Skinner wrote in Persian, and drew on long-standing Indian traditions of writing on ethnographic “types”. But his work also played into the emergent British colonial knowledge project of categorising the communities they now ruled under the term “caste". At the same time, Skinner’s entry is wholly unreconcilable with Himmat Khan’s own musical biography and intellectual output—a co-written music treatise, the Asl al-Usūl (Foundations of Rhythm), which presents a revolutionary modern conceptualisation of the Hindustani tāl (metrical) system.

In order to untangle this socio-musical knot, I will juxtapose late Mughal and Conmpany-style ethnographic paintings and written descriptions in Persian, Urdu, Hindi, and English against a new wave of Persian, Urdu and Hindi music-technical works composed c. 1780–1850. The latter reveal the emergence of a paracolonial indigenous modernity in the most authoritative centres of North Indian art-music production, Delhi and Lucknow, running alongside and beyond colonial knowledge projects at the end of the East India Company’s tenure in India.

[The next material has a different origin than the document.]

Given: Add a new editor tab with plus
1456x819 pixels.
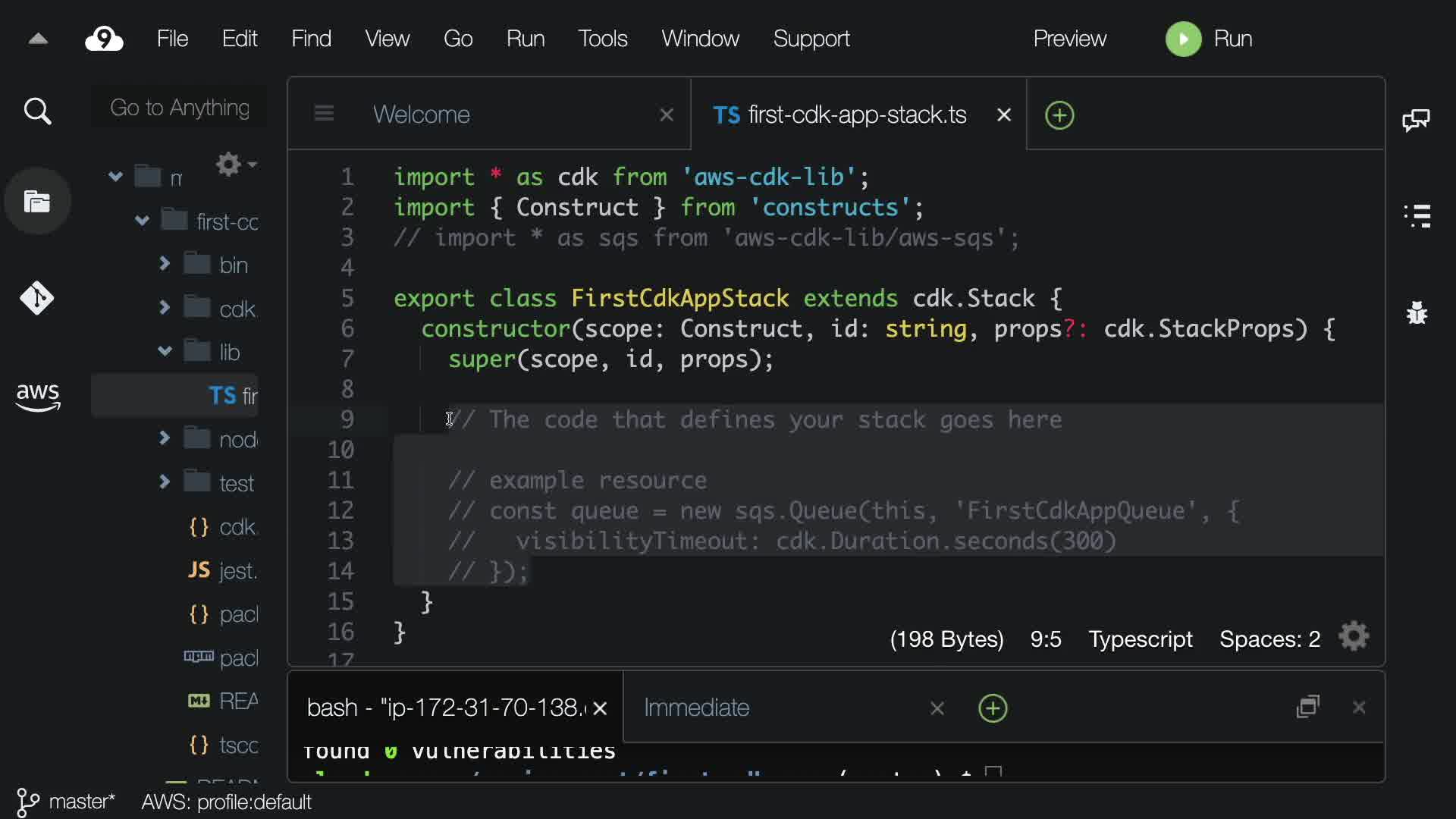Looking at the screenshot, I should tap(1059, 115).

Katherine Schofield is Head of the Department of Music at King’s College London. A historian of music and listening in Mughal India and the paracolonial Indian Ocean, she has been Principal Investigator of a European Research Council Starting Grant (2011–16) and a British Academy Mid Career Fellow (2018), and is a Fellow of the Royal Asiatic Society and the Royal Historical Society. Working largely with Persian, Urdu, and visual sources for elite musical culture in North India and the Deccan c.1570–1860, Katherine’s research interests lie in South Asian music, visual art, and cinema; the history of Mughal India (1526–1858); Islam and Sufism; empire and the paracolonial; and the intersecting histories of the emotions, the senses, aesthetics, ethics, and the supernatural. She is the editor with Francesca Orsini of Tellings and Texts: Music, Literature, and Performance in North India (Open Book, 2015), and with Imke Rajamani and Margrit Pernau Monsoon Feelings: a History of Emotions in the Rain (Niyogi, 2018). Her most recent book is Music and Musicians in Late Mughal India: Histories of the Ephemeral, 1748–1858 (CUP, 2023).